Despite this, the Sims operation is tuned to function as an ecologically sustainable unit in this turbulent climate. “That means high-intensity, short-duration grazing, full-season grazing deferment on one-third of our upland range and the elimination of chemical inputs to the soil,” says Shanon Sims, who manages the operation with his wife, Melinda, and his father and mother.
Following a family loss and increasing debts, the Simses reduced their reliance on fossil fuels, eliminated the use of chemical inputs and downsized their machinery line.
The result comes in the form of 645 cow/calf pairs, 300 yearling heifers and about 40 bulls. “I am a firm believer,” Shanon says, “that we can manage our livestock in a way that stabilizes soils, creates diverse habitats and operates in harmony with wildlife.” The animals graze 140 pastures for six months, from one to 14 days, each. No pasture is grazed more than one time during a season. Some get as many as 800 days of rest. The herd grazes for four months on windrowed hay and two months on baled hay.
In ten years, the Sims went from a debt-to-asset ratio below 50% to operating entire years on their own money and having a rainy-day account holding one year’s worth of business expenses.
Joel Lange, Iowa
To Joel Lange, “expansion” does not necessarily mean “more.” Originally leaving his family farm for the Marines, Lange eventually looked to his roots for his next move. His goal was straightforward: to farm better. That didn’t mean buying a lot more land, or planting even more crops.

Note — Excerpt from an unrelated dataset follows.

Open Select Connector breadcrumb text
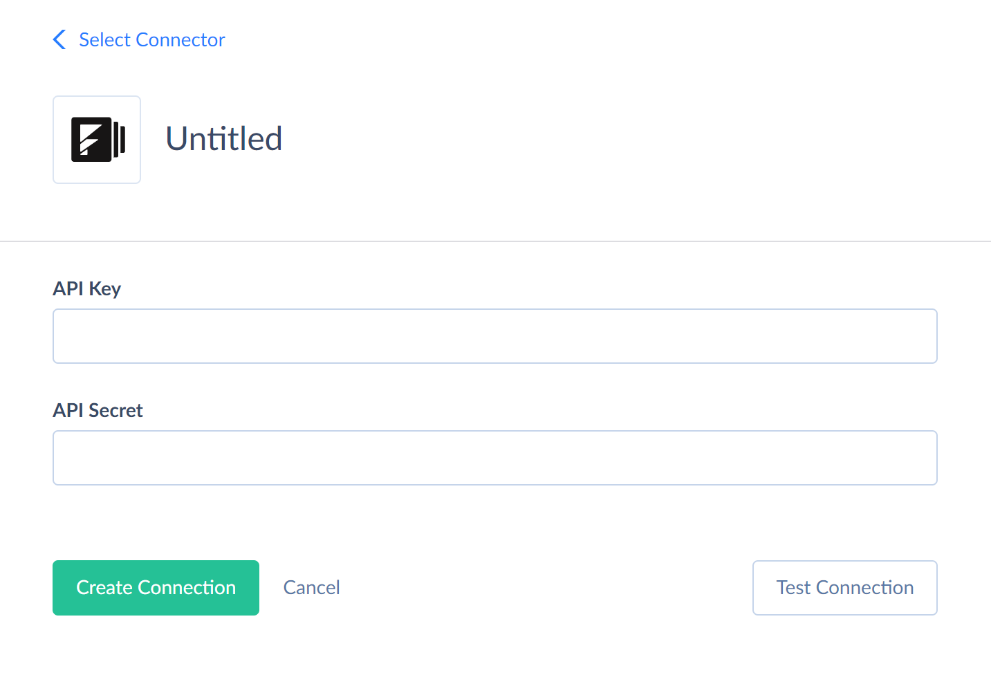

“We can expand by making our land more productive,” he says. “Better water infiltration, high organic levels and better biological activity will get us there.” Lange Farms is planning a more aggressive crop rotation plus cover crops to achieve those goals.

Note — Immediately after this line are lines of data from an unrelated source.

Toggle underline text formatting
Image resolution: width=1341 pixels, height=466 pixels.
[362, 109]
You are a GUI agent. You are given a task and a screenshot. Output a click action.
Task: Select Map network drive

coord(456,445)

Iowa rates farm ground by a Corn Suitability Rating. The county Joel, who manages the farm with his brother Stephen, lives in has an average CSR of 75. Their actual farm averages 87. In wet years, county and farm yields are close. But, in dry years, his farm averages 30 to 75 bushels per acre above the county average.
In addition to close management of production practices, Lange Farms corn and soybeans goes only to value-added markets. Within 40 miles of the farm, there are four ethanol plants and one tortilla plant. “None of our grain goes to an elevator; it all goes to an end user,” he says.
Bobby Morris, Louisiana
Across 3,200 acres of soil ranging from heavy clays to sand, Bobby Morris puts all of his management focus on sugarcane, and has one of the highest-producing cane farms in Louisiana. Cane was first produced on Morris Farms in the mid-80s, and Morris, a fourth-generation farmer, took over the farm from his parents six years ago. “You have to have a pretty sharp mind to keep everything flowing,” he says.
Morris is always hunting for better ways to manage sugarcane and meet his income projections. Which is helpful, when your farm’s acreage doubles, then doubles again, like Morris’s farm. “Each time we acquired more acreage, drainage, grass pressure and yields that were well below our standards,” he says. “With sugarcane being a ratoon crop, these key problems took years to rectify. But, I can say our yields have steadily increased on the new land.”
Morris participates in the American Sugar Cane League Secondary Station Program, which gives Morris Farms early access to new varieties of sugarcane. Although this increases the amount of risk his farm takes on, he believes the rewards outweigh the uncertainties. Morris also pays close attention to the efficiency of his equipment line, and has added GPS mapping and laser grading in order to accurately apply chemicals.
“We only have 100 days to get our crop out of the fields during sugarcane-grinding season,” he says. “There is no storing the crop in the field. When it’s time to harvest, it’s go time, and I love every minute of it.”